Hoe meer zelf-discipline, hoe minder eenzaam, minder procrastination, meer effective communication en minder work-home interference (dat zijn die remote work challenges).
Virtual work characteristics: social support, job autonomy, monitoring, workload.
Remote outcomes: performance en well-being.
States
Individuele karakteristieken die binnen een persoon variëren (within variance) die variëren over tijdstippen in respons op omgevingsveranderingen.

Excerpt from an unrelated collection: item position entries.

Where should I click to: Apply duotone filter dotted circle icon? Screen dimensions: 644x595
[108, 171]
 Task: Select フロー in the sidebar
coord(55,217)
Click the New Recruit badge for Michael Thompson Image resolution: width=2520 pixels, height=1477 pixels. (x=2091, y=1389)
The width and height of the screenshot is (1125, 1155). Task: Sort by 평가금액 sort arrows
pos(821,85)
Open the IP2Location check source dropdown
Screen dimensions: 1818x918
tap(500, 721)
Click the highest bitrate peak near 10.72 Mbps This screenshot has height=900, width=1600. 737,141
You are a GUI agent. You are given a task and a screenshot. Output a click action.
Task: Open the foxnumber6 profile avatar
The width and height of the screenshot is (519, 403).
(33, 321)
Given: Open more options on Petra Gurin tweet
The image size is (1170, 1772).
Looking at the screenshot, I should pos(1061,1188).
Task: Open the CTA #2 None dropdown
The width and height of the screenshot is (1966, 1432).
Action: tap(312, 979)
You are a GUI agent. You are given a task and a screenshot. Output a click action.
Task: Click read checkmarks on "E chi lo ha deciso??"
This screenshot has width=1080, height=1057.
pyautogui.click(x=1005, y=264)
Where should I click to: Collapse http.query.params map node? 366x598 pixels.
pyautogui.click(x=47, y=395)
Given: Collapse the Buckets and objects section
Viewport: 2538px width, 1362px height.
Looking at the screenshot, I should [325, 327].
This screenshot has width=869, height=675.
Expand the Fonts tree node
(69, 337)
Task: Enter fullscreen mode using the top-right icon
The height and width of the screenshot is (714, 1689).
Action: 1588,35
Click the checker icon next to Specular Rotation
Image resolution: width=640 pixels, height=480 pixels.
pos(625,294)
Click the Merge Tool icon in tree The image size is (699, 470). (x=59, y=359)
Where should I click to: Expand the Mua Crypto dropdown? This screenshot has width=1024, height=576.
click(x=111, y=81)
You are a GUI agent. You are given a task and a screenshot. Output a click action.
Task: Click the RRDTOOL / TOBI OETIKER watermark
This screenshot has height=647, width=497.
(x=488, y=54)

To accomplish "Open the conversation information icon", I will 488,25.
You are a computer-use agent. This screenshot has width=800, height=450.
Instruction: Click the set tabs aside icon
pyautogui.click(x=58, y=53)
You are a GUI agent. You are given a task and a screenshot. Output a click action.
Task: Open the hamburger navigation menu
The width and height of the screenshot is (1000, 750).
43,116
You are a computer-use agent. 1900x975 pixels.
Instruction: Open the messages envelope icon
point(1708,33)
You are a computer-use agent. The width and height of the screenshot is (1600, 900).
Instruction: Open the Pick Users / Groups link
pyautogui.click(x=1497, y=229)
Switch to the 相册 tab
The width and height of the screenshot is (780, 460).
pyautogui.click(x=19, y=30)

Vb. mate interessante les -> impact op je concentratie (state) -> impact op je performantie.
Voorbeelden van states:
- Emotions
- Cognitive appraisals
- Personal resources
BA: Van de Ven: emotional job resources and emotional support seeking as moderators pf the relationship between emotional job demands and emotional exhaustion.
DISC-model: je hebt JD -> JO
moderator: JR. als JR en JB in balans -> employee well-being, niet in balans -> Job strain.
Disc model
Je hebt JD -> JO
moderator: JR. als JR en JB in balans -> employee well-being, niet in balans -> Job strain.
Multidimensionality principle DISC
Je hebt voor job demands, job resources en job outcomes steeds 3 levels: cognitive, emotional en physical. Je moet gelijksoortige gaan kijken! vb. emotioneel lijden behandelen, dan kijken naar emotionele demands en emotionele resources.
Soorten interacties DISC
- Triple match interaction: allemaal zelfde domein (vb. allemaal emotional)
- Double match interaction of common kind (demand en resource zelfde domein, outcome verschillende)
- Double match interaction of extended kind (een heeft zelfde domein als outcome)
- Non match interaction (alle drie ander domein).
Triple-match principle
Sterkste interactieve relaties tussen job demand en job resources worden gevonden wanneer demands, resources en outcomes zelfde domein zijn.